Should Men and Women Receive Different Sentences for the Same Crime

Imagine a man and a woman convicted for committing separate but identical crimes. Would it be fair or moral to explicitly sentence the woman to more time in jail simply because she was a woman? Or to do the same to the man?

The New York Times recently reported on Virginia’s experiment at doing just that. Essentially what Virginia has been doing is collecting data on recidivism rates for non-violent crimes. It knows, for example, how likely a single male vs. a married male is likely to become a repeat offender. It knows how likely a married male vs. a single female is to repeat an offense as well. And it encourages its judges to sentenced based on this data.

According to the Times,

Using these factors and a few others, including a defendant’s adult and juvenile criminal records, Kern designed a simple 71-point scale of risk assessment as an aid for judges. If he scores 35 points or less, a defendant who would have otherwise gone to prison under Virginia sentencing guidelines is recommended for an alternative sanction like probation or house arrest. Anything above 35 means a recommendation of jail time. “Judges make risk assessments every day,” Kern said. “Prosecutors do, too. Our model brings more equity to the process and ties the judgments being made to science.”

The result is clear — a single male and a married female who commit identical crimes and have identical criminal records might be receive vastly different sentences. Is this fair? Is this just?
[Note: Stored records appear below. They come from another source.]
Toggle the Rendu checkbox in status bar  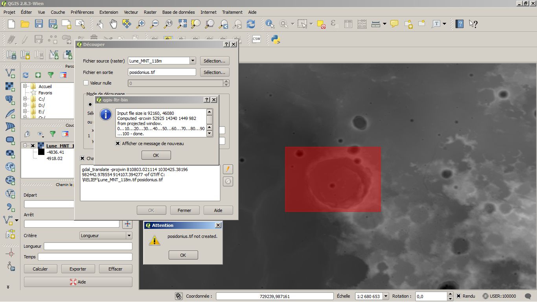pos(458,296)
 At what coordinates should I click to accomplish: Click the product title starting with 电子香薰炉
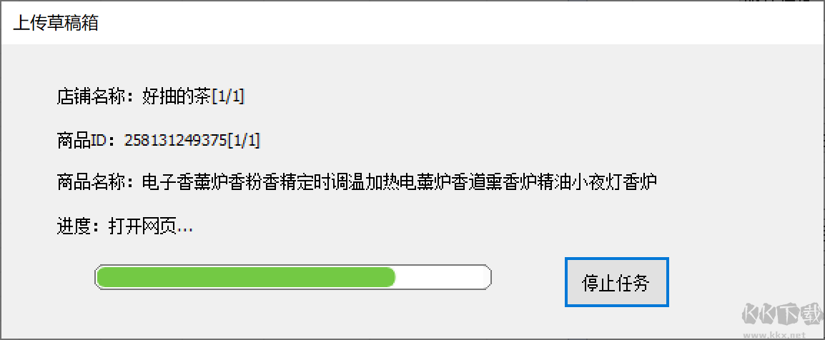tap(400, 184)
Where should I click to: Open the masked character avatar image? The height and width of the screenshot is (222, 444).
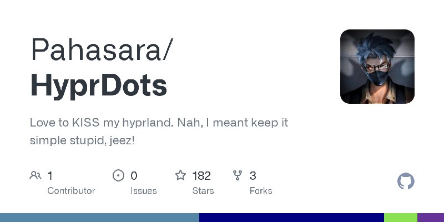click(x=377, y=67)
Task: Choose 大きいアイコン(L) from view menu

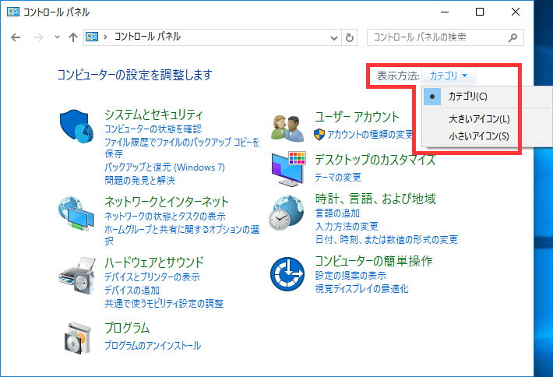Action: pos(478,119)
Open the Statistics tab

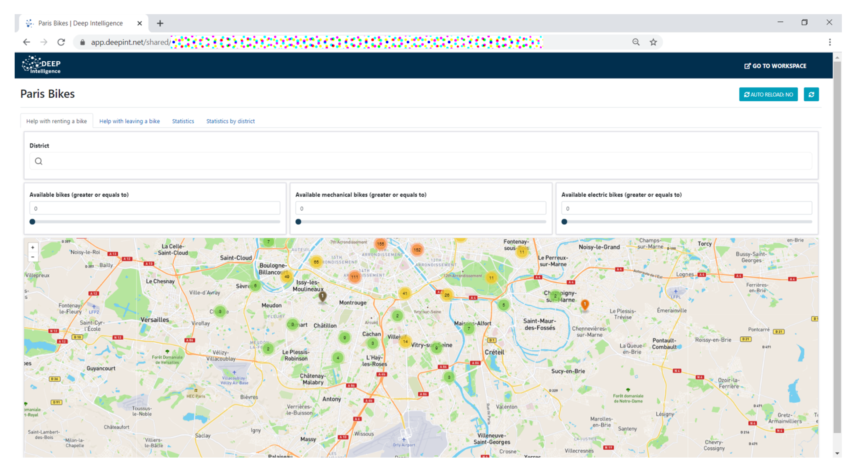coord(183,121)
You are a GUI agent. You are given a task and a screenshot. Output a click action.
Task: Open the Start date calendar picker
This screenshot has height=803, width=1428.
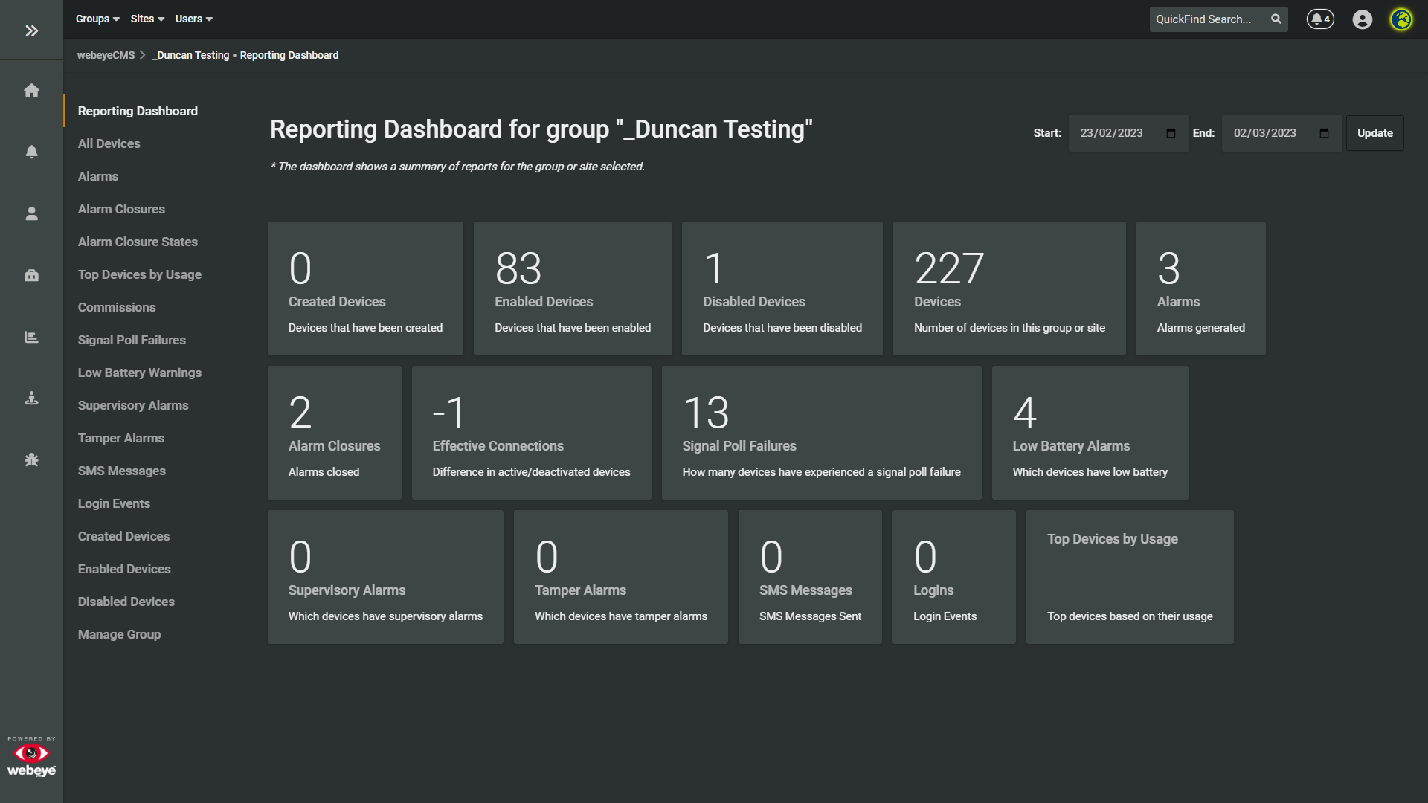point(1171,133)
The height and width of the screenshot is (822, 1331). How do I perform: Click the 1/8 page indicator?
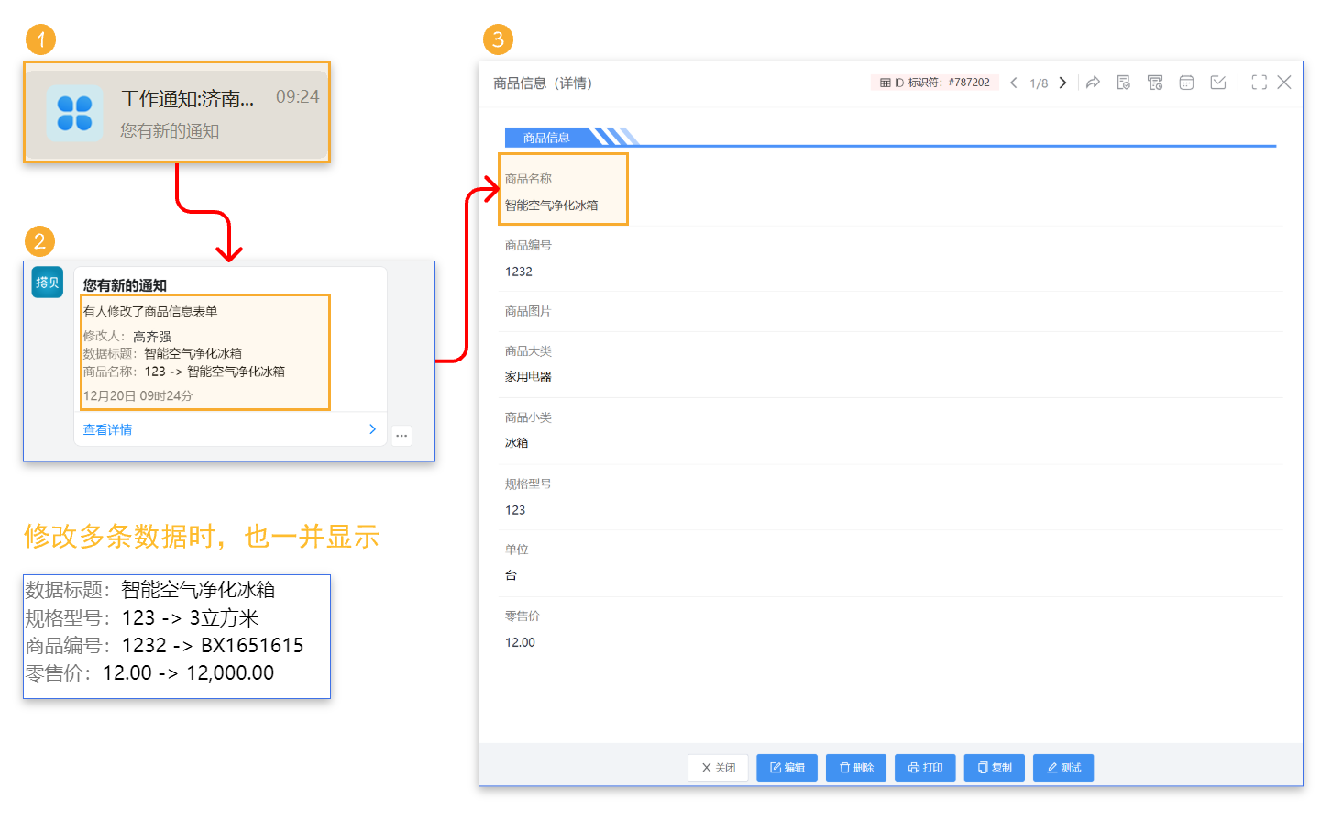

University of Pennsylvania law professor Paul Robinson raises the point that there seems to be something very wrong with determining criminal penalties on matters that have nothing to do with the blameworthiness of the individuals in question,

“If you’re punishing people because of a bunch of factors that have nothing to do with blame, well, you’re not in the business of doing justice anymore,” said Paul Robinson, a law professor at the University of Pennsylvania. As he and like-minded legal thinkers see it, a woman in her 40’s who deals drugs hasn’t done anything more to earn trust or deserve a break than a male dealer in his 20’s charged with the same offense. She has just gotten lucky, by falling into a group whose other members have generally proved a good public-safety bet.

In fact, Virginia currently uses a numerical scale that recommends prison for anyone who scores over 38 points. According to The Times, simply being young, single and male is enough to earn 36 points out of the gate.

It is telling that there is one factor which Virginia doesn’t include in its scale — race. Despite the fact that African Americans commit crimes at higher rates than whites, race is explicitly excluded from formula on the rather flimsy grounds that race is simply a proxy for socioeconomic status. But that’s not much of an argument given that being young or old, married or unmarried are also simply proxies for other underlying social phenomena, at least when considering criminal recidivism.

Virginia’s scheme would seem to be a blatant violation of the 5th amendment rights of convicts.


Sentencing by the numbers. Emily Bazelon, The New York Times, January 2, 2005.